NORTHAM Platinum’s efforts to cut debt were progressing as planned assisted by an R8,000 per platinum ounce improvement in the basket price which had also decreased the likelihood of further consolidation in the platinum sector in South Africa. The PGM basket was worth some R30,000 per platinum oz compared to R22,000/oz previously.
“We are cutting debt pretty much as we guided,” said Paul Dunne, CEO of Northam in a roundtable with media. Northam reported an increase of net debt of some R1bn to R2.7bn in the company’s 2018 financial year owing to an increase in inventories. Capital expenditure (capex) also peaked at about R3.5bn which weighed on the balance sheet.
Inventories totalled 170,000 4E oz as material was readied for the recently completed smelter expansion at Northam’s Zondereinde mine. The book value of the extraordinary inventory was R2.1bn compared to a potential R2.5bn sales value at the year-end point. This married with the reduction in net debt anticipated in the current financial year.
During the 2018 financial year, Northam raised an additional R1bn through a revolving credit facility to tide it over its heavy capex load. But Dunne also suggested it was worth having the facility for possible medium-term acquisition opportunities.
Today, however, he all be dismissed further corporate action.
“In a tough market good projects can be sold for good value, but the improvement in the market may have closed this margin,” he said. “Der Brochen is virgin land that is very interesting to us, but it is owned by Amplats [Anglo American Platinum] and it is not for sale,” he said. “We are now in the project execution stage.”
Northam is targeting production of some one million PGM oz/year through the expansion of its Booysendal operation and Zondereinde which is accessing additional Merensky ore through the Tumela land package it bought from Amplats for R1bn. It also bought Eland Platinum from Glencore (which it inherited from its merger with Xstrata), but is yet to press the button on this project.
INVESTORS
Dunne said he recently returned from an investor roadshow that covered the UK, the US as well as South Africa. He said UK investors, who were “well informed” of the political difficulties in South Africa, remained “very concerned” about business risk in the country.

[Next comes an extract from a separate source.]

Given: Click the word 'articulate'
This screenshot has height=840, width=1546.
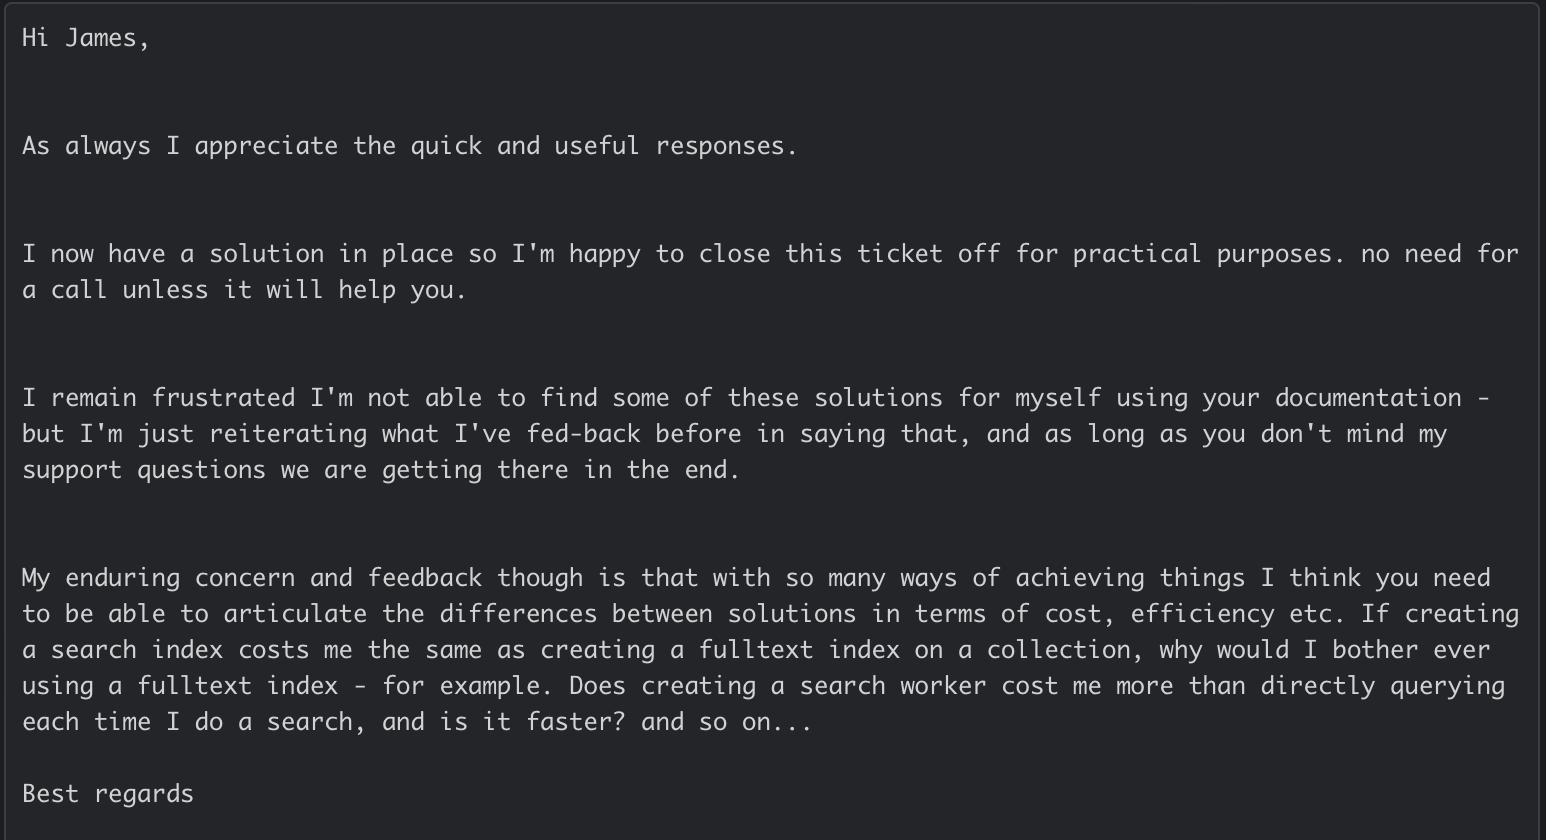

US investors, however, were interested in the outlook for platinum group metals (PGMs).
Dunne said US investors have been out of the market for a while owing to a number of factors such as the Volkswagen Scandal (in which a defeat device installed in catalytic converters helped cheat emission tests) and the impact of global warming pressures on the purchase of diesel automobiles thereby significantly impacting platinum demand.
He didn’t know when the platinum price would start to respond positively, but the price of palladium, which not exceeded platinum, raised the prospect – perhaps at some point – of a switch back to platinum usage in catalytic converters.